___ EXTRACTED DATA ___
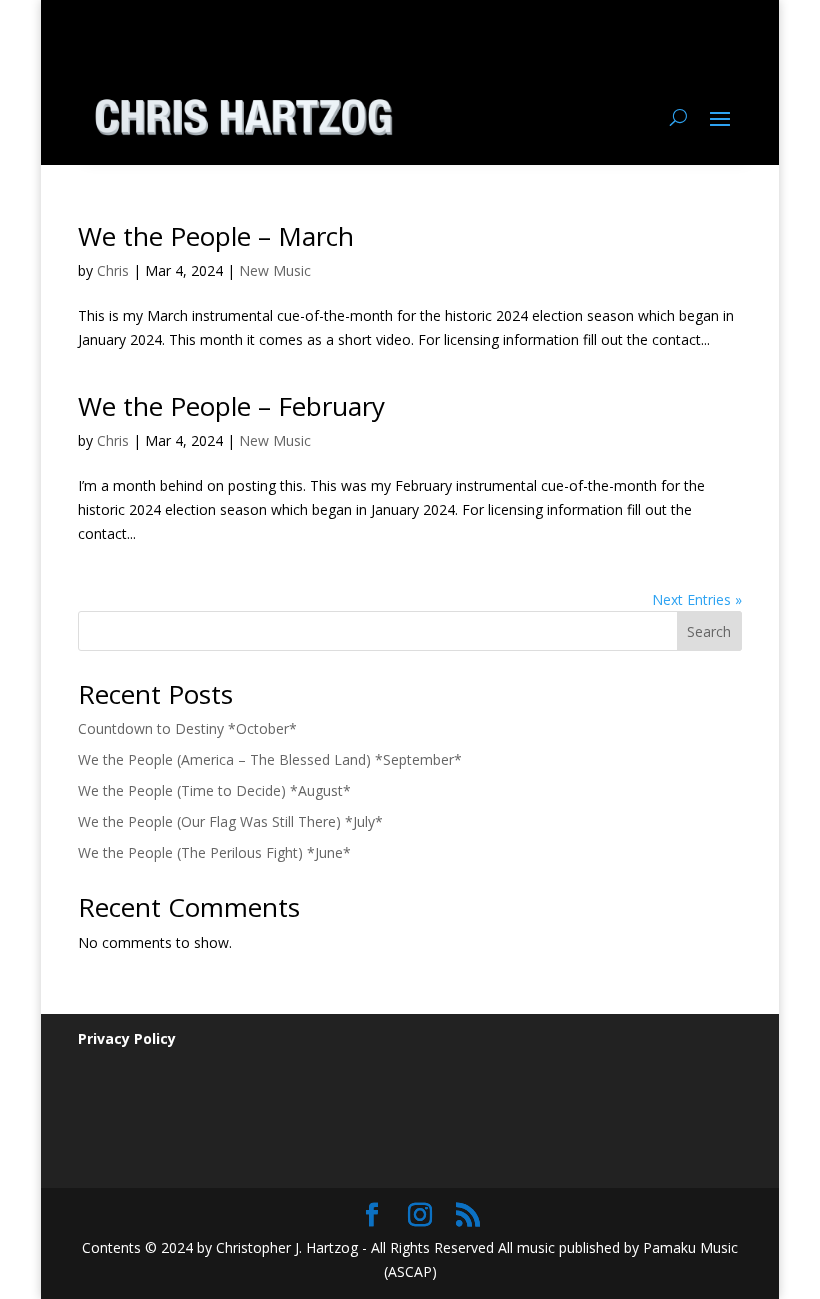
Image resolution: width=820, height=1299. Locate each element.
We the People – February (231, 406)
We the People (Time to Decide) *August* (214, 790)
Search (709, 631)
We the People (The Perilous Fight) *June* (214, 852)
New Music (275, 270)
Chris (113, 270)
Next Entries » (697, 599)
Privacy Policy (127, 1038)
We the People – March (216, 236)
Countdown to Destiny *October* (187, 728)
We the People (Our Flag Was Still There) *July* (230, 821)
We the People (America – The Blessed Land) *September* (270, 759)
___
→ WHAT YOU NEED TO DO:
Type out the data above again exactly as written, minus the images.

→ TASK RESPONSE:
Image resolution: width=820, height=1299. Locate each element.
We the People – February (231, 406)
We the People (Time to Decide) *August* (214, 790)
Search (709, 631)
We the People (The Perilous Fight) *June* (214, 852)
New Music (275, 270)
Chris (113, 270)
Next Entries » (697, 599)
Privacy Policy (127, 1038)
We the People – March (216, 236)
Countdown to Destiny *October* (187, 728)
We the People (Our Flag Was Still There) *July* (230, 821)
We the People (America – The Blessed Land) *September* (270, 759)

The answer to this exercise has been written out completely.